Um breve panorama histórico de Mendoza, da Malbec na Argentina e de como as Indicações Geográficas de Mendoza vêm ganhando força.
por Leandro Lima, dipWSET.

As Mendozas dentro de Mendoza

Um breve panorama histórico de Mendoza, da Malbec na Argentina e de como as Indicações Geográficas de Mendoza vêm ganhando força. 

por Leandro Lima, dipWSET

Até pouco tempo atrás era relativamente fácil saber de onde vinham os bons vinhos Argentinos. Esse lugar tinha um nome, e esse nome era Mendoza.

Não que Mendoza tenha perdido alguma relevância, muito pelo contrário. Mendoza continua a sendo região mais importante da Argentina, com a maior quantidade de vinícolas do país, e mais de 75% dos vinhedos. Mas há um movimento acontecendo por ali, e aos poucos vamos percebendo novos termos aparecendo nos rótulos. Nomes de sub-regiões antes sem importância vêm ganhando destaque, e já não é possível se falar somente em uma Mendoza, há que se falar de várias. 

Os alicerces da produção de vinhos em Mendoza

A história dos vinhos argentinos começou no século 16, com a chegada dos colonizadores espanhóis.

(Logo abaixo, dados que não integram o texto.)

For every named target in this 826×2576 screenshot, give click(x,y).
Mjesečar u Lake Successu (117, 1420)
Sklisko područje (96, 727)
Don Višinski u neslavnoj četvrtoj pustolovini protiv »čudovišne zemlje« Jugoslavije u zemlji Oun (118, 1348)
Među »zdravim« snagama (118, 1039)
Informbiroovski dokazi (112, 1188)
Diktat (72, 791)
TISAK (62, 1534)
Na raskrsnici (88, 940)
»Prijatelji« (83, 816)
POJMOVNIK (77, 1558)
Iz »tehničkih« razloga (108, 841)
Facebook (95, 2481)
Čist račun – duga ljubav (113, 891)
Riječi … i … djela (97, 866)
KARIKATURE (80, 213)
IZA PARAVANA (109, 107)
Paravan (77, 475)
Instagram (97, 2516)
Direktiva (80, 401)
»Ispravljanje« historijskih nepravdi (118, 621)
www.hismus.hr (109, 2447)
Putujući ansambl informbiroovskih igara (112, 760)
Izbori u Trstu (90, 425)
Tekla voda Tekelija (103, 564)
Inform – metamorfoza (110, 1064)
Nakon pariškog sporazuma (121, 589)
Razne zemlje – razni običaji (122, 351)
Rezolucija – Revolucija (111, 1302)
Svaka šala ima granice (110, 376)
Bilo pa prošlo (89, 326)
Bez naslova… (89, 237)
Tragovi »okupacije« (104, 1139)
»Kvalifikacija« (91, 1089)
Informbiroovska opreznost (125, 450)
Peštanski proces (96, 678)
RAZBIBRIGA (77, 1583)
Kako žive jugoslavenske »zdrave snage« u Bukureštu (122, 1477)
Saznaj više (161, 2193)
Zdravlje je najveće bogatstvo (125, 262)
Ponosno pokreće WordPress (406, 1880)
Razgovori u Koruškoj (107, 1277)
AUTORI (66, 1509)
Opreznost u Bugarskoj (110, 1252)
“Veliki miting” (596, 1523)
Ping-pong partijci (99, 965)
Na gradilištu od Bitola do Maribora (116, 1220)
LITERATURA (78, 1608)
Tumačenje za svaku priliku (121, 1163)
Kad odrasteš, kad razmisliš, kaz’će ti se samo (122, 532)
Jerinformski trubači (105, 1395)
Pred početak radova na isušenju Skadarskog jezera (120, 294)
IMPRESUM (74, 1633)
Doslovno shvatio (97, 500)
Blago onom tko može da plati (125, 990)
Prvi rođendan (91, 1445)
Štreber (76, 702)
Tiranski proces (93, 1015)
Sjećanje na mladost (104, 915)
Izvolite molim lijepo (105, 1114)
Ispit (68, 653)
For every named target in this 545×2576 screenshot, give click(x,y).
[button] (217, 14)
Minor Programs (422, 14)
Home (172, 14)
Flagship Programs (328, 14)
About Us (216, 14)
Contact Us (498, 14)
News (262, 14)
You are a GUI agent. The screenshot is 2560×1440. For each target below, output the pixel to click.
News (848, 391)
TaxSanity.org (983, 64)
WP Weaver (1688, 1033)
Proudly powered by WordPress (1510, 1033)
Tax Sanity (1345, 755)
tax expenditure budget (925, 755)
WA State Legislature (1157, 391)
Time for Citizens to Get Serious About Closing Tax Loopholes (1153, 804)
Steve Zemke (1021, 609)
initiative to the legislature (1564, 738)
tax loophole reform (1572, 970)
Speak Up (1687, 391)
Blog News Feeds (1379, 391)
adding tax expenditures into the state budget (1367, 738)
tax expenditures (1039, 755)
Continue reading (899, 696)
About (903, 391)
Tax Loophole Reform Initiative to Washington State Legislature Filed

Mendoza pode não ter sido o primeiro lugar onde as videiras foram plantadas na Argentina, mas foi em Cuyo – “o país do deserto” na língua dos povos originários locais (e que hoje compreende as regiões de La Rioja, San Juan e Mendoza) que as videiras se deram melhor originalmente. Com as primeiras videiras estavam fincados os primeiros alicerces da futura indústria do vinho, mas o verdadeiro boom só viria muito depois. 

Foi no final do século 19, em plena expansão populacional, que se formaram as bases para a moderna indústria do vinho argentino. A onda de imigrantes europeus, entre eles italianos, franceses, espanhóis e portugueses (muitos deles viticultores afetados pela phylloxera), não só veio com uma nova gama de variedades na mala, como também trouxe técnicas de vinificação mais modernas ao país. Além disso, essa nova população de imigrantes se tornou ela mesma uma base consumidora de vinhos, que não tendo condições econômicas para comprar vinhos importados de outros países, se tornou um mercado consumidor para os vinhos locais. 

Mendoza era então uma província árida e longínqua quando no final do século dezenove chegou à ferrovia, ligando-a à Buenos Aires. De isolada e distante, a província passou a ficar a menos de um dia de distância da capital.  Com isso, um novo mercado se abria ao vinho mendocino, e a região juntava uma série de atributos que a colocava em uma posição ideal para abastecer esse mercado. 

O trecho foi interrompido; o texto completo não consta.